Wave-vortex interactions, remote recoil, the Aharonov-Bohm effect and the Craik-Leibovich equation

Michael Edgeworth McIntyre

In revision for the Journal of Fluid Mechanics


This paper studies three of the simplest possible examples of wave-vortex interaction and the surprising things that can happen -- surprising, at least, from some perspectives. The first two examples are in inertial reference frames and the third is in a rapidly-rotating frame, with geophysical contexts in mind. Wave-vortex interactions are fundamental both in geophysical fluid dynamics and in quantum superfluid dynamics. Attention is focused on the remote recoil effects that are generic in problems of this kind, and in almost all cases act in addition to, or in place of, the local recoil from the Stokes-drift-mediated Craik-Leibovich force on a classical vortex, which occurs when a wavetrain overlaps the vortex core. This local recoil corresponds to the phonon-current-mediated Iordanskii force on a quantum vortex.
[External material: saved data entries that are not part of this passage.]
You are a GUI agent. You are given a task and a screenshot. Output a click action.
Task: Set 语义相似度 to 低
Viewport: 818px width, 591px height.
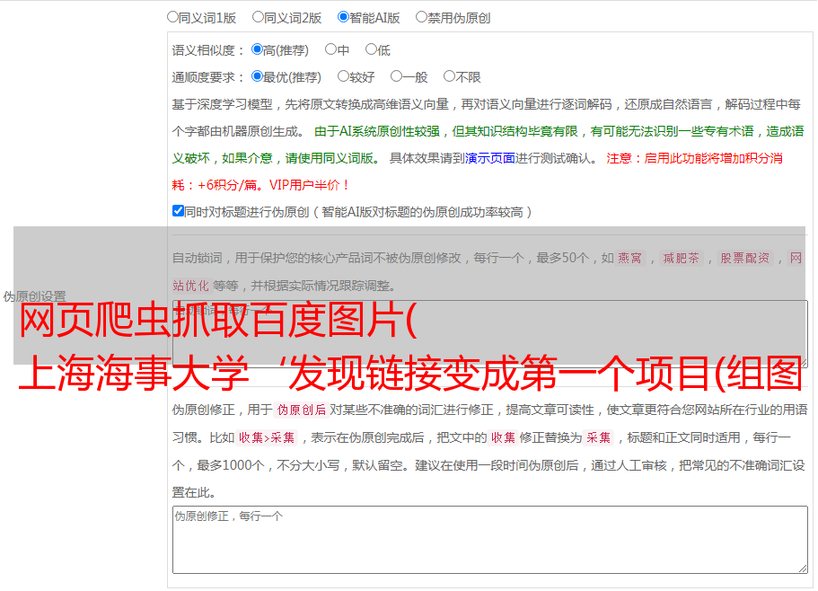tap(371, 50)
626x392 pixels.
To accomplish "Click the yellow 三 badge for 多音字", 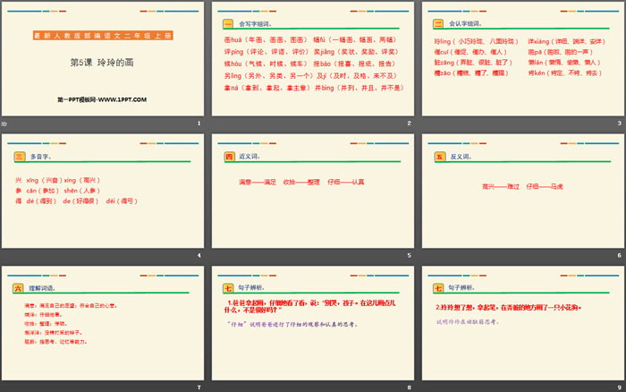I will click(x=19, y=157).
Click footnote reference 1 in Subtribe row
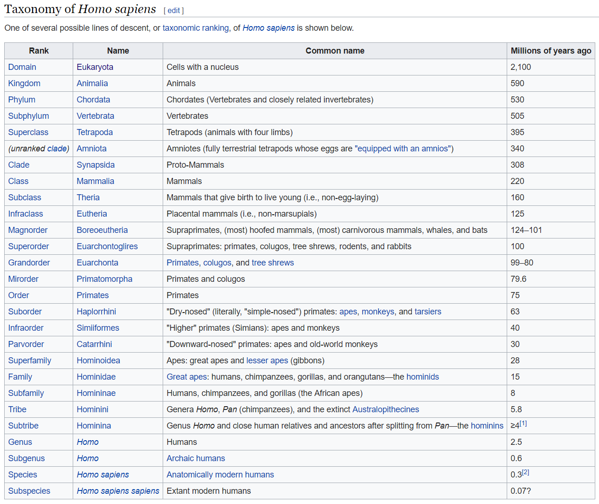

It is sometimes assumed in the quantum literature that remote recoil is always negligible, i.e. that the Iordanskii force is the only recoil force. In the problems studied this is shown to be correct only in an extremely special and restricted set of circumstances. It happens that these are the same special circumstances in which the only relevant wave-refraction property is the Aharonov-Bohm topological phase jump. In most cases, other wave-refraction properties are also relevant and have comparable importance.

Remote recoil is also, contrary to an impression one might get from the geophysical/oceanographic literature, able to survive rapid rotation despite the phenomenon known as the Ursell `anti-Stokes flow'.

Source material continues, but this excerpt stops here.